In [8]:
from sklearn.linear_model import LinearRegression
from sklearn.model_selection import train_test_split
from sklearn.svm import SVR
from sklearn import metrics
from sklearn import preprocessing
from sklearn.metrics import accuracy_score
from sklearn.preprocessing import StandardScaler
from tensorflow import keras
from numpy import array
from keras import optimizers
from sklearn.preprocessing import MinMaxScaler
from sklearn.metrics import mean_squared_error

In [9]:
import pandas as pd
import matplotlib.pyplot as plt
import numpy as np
import plotly.express as px
import plotly.graph_objects as go
import pandas as pd
import numpy as np
import seaborn as sns
import plotly.io as pio
pio.renderers.default = "vscode"


plt.style.use('default')
%matplotlib inline

In [10]:
dataframe = pd.read_csv('clean_data.csv', usecols=[5], engine='python')
dataset = dataframe.values
dataset = dataset.astype('float32')

In [11]:
scaler = MinMaxScaler(feature_range=(0, 1))
scaler.fit(dataset)

MinMaxScaler()

In [12]:
def create_dataset(dataset, look_back=1):
	dataX, dataY = [], []
	for i in range(len(dataset)-look_back-1):
		a = dataset[i:(i+look_back), 0]
		dataX.append(a)
		dataY.append(dataset[i + look_back, 0])
	return np.array(dataX), np.array(dataY)

	#dataX -> 100 200 300 Y -> 400 
	#dataY -> 200 300 400 Y -> 500 

# SVR

In [13]:
train_size = int(len(dataset) * 0.67)
test_size = len(dataset) - train_size
train, test = dataset[0:train_size,:], dataset[train_size:len(dataset),:]

In [14]:
#for plot
look_back = 3
data = pd.read_csv('clean_data.csv', index_col=0)
data = data.iloc[train_size+look_back+1:,:]
data.sort_index(ascending=True, inplace=True)

In [15]:
train = scaler.transform(train)
test = scaler.transform(test)

In [16]:
trainX, trainY = create_dataset(train, look_back)
testX, testY = create_dataset(test, look_back)

In [17]:
trainX1 = np.reshape(trainX, (-1, 3))
trainY1 = np.reshape(trainY, (917, 1))

regressor=SVR(kernel='rbf', C=10)
regressor.fit(trainX1, trainY1)

print(trainX1.shape)
print(trainY1.shape)
 

import joblib
joblib.dump(regressor, "svr.gz")

(917, 3)
(917, 1)



A column-vector y was passed when a 1d array was expected.
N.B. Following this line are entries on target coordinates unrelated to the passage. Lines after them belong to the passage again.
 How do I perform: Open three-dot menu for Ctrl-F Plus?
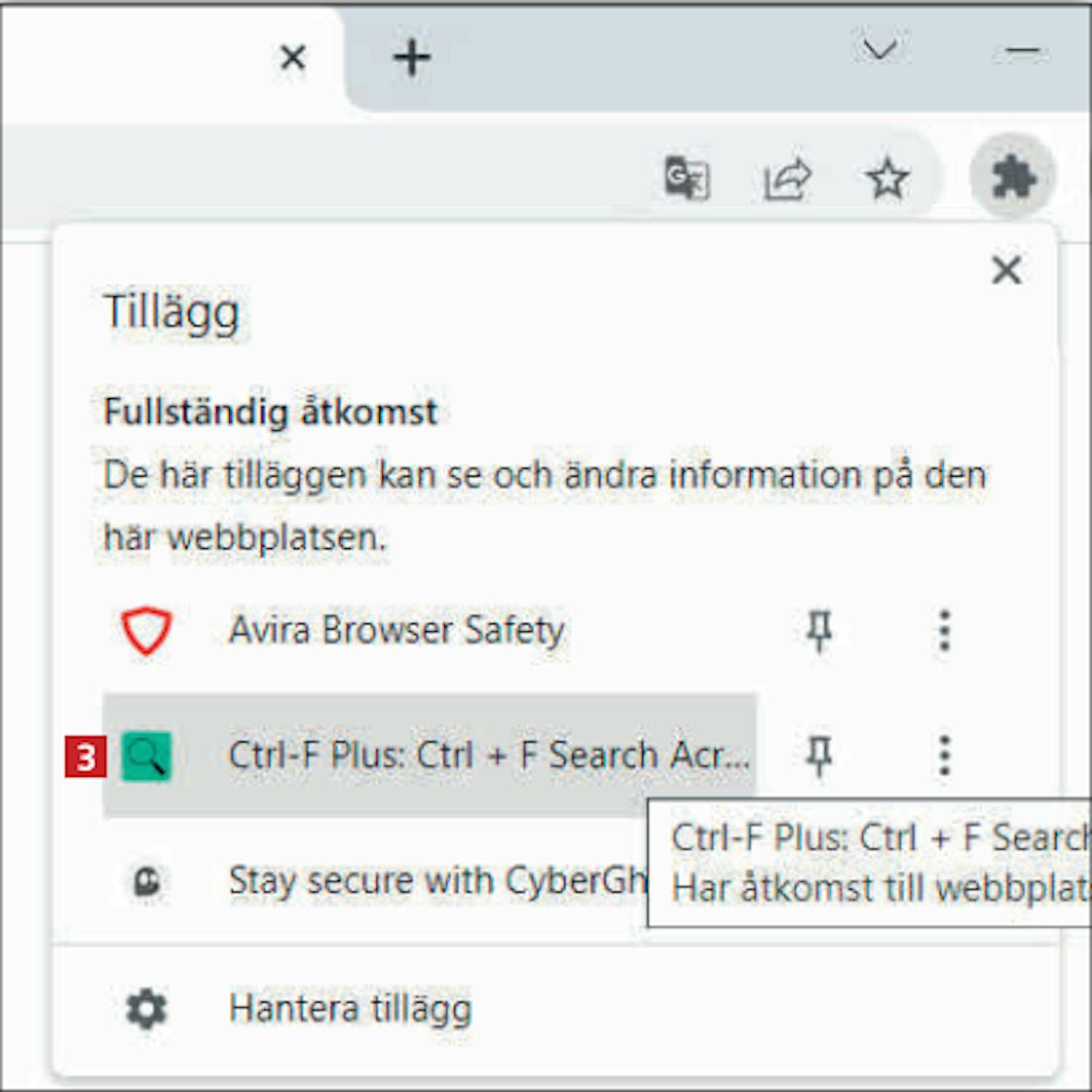pos(944,756)
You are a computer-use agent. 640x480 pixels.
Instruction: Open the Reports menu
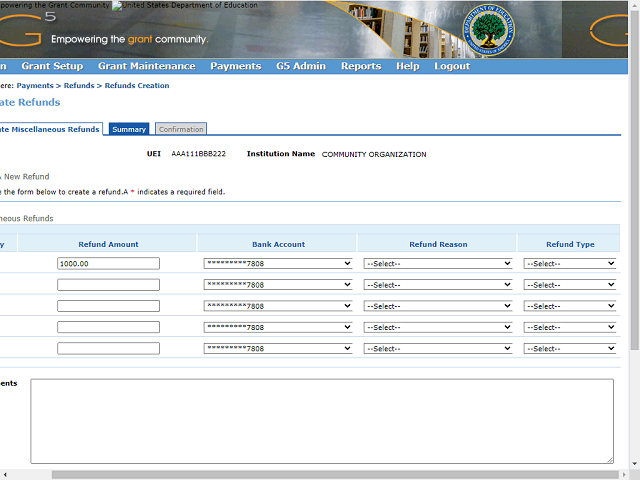coord(360,66)
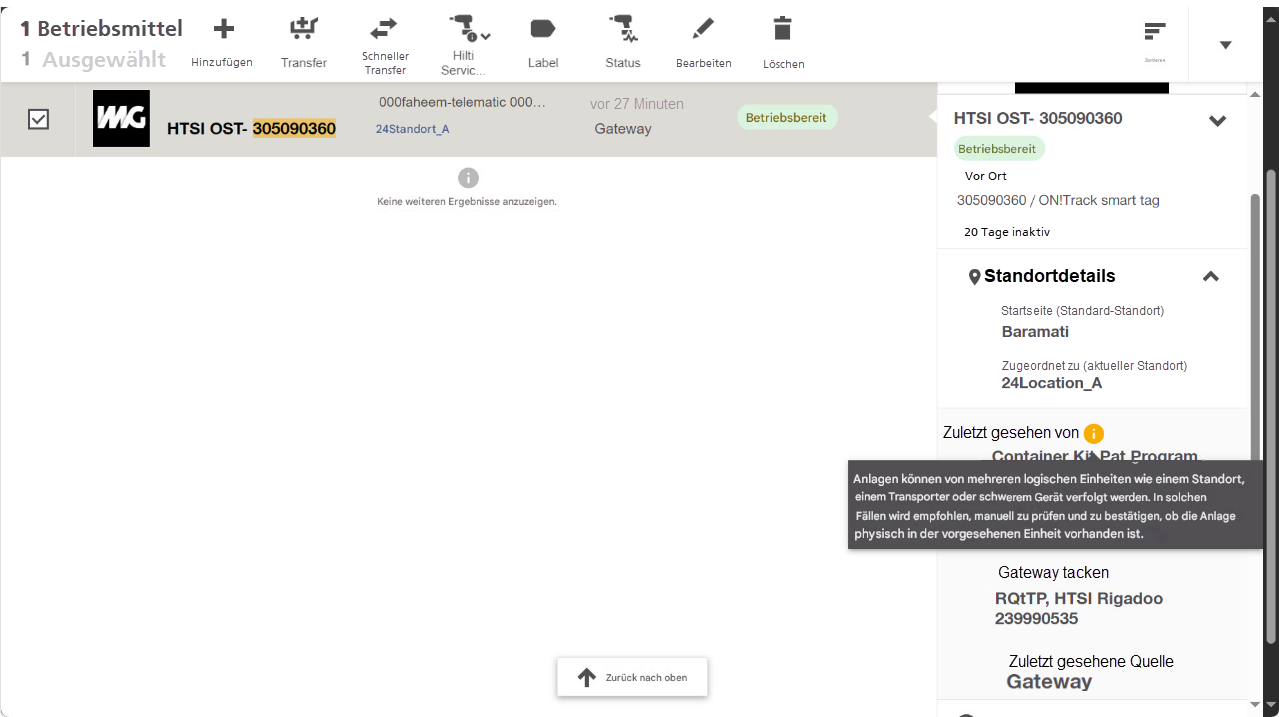
Task: Open the Transfer cart icon
Action: (303, 29)
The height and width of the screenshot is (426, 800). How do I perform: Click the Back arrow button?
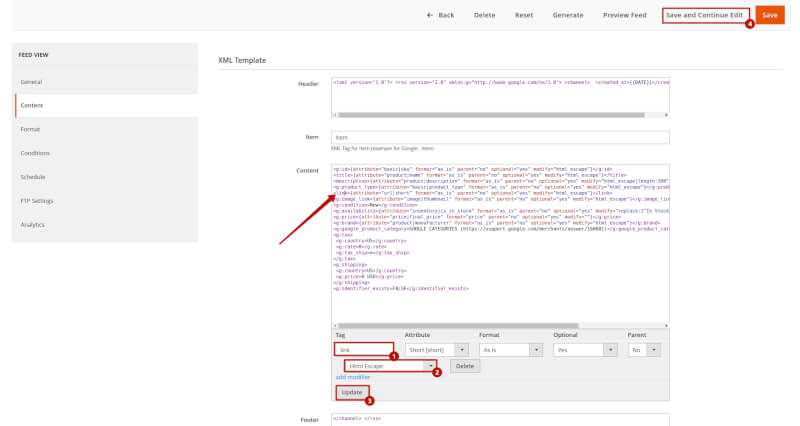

Please change the shape of y to (n_samples, ), for example using ravel().



['svr.gz']

In [18]:
pred = regressor.predict(testX)
series_results = pd.DataFrame(scaler.inverse_transform([pred]).flatten(), columns=['SVR_10'])


print(f"Mean Abs Error: {metrics.mean_absolute_error(testY, pred)}")
print(f"Mean Sq Error: {metrics.mean_squared_error(testY, pred)}")
print(f"Root Mean Error: {np.sqrt(metrics.mean_squared_error(testY, pred))}")

Mean Abs Error: 0.061743450538459484
Mean Sq Error: 0.0067924560592082725
Root Mean Error: 0.08241635795889231


In [19]:
fig = go.Figure()
fig.update_layout(
    title="Comparison of predicted AQI and Measured AQI",
    xaxis_title="Date",
    yaxis_title="AQI Level",
    legend_title="Legend",
)

fig.add_trace(go.Scatter(x=series_results.index, y=scaler.inverse_transform([testY]).flatten(), name="Actual", line_shape='spline'))
fig.add_trace(go.Scatter(x=series_results.index, y=scaler.inverse_transform([pred]).flatten()   , name="SVR", line_shape='spline'))
fig.show()

# Polynomial Regression with degree=10

In [20]:
train_size = int(len(dataset) * 0.67)
test_size = len(dataset) - train_size
train, test = dataset[0:train_size,:], dataset[train_size:len(dataset),:]

In [21]:
#for plot
look_back = 3
data = pd.read_csv('clean_data.csv', index_col=0)
data = data.iloc[train_size+look_back+1:,:]
data.sort_index(ascending=True, inplace=True)

In [22]:
train = scaler.transform(train)
test = scaler.transform(test)

In [23]:
trainX, trainY = create_dataset(train, look_back)
testX, testY = create_dataset(test, look_back)

In [24]:
trainX = np.reshape(trainX, (trainX.shape[0], 1, trainX.shape[1]))
testX = np.reshape(testX, (testX.shape[0], 1, testX.shape[1]))

In [25]:
print(trainX.shape)
print(trainY.shape)

(917, 1, 3)
(917,)


In [26]:
from sklearn.preprocessing import PolynomialFeatures  
poly_regs = PolynomialFeatures(degree= 10)  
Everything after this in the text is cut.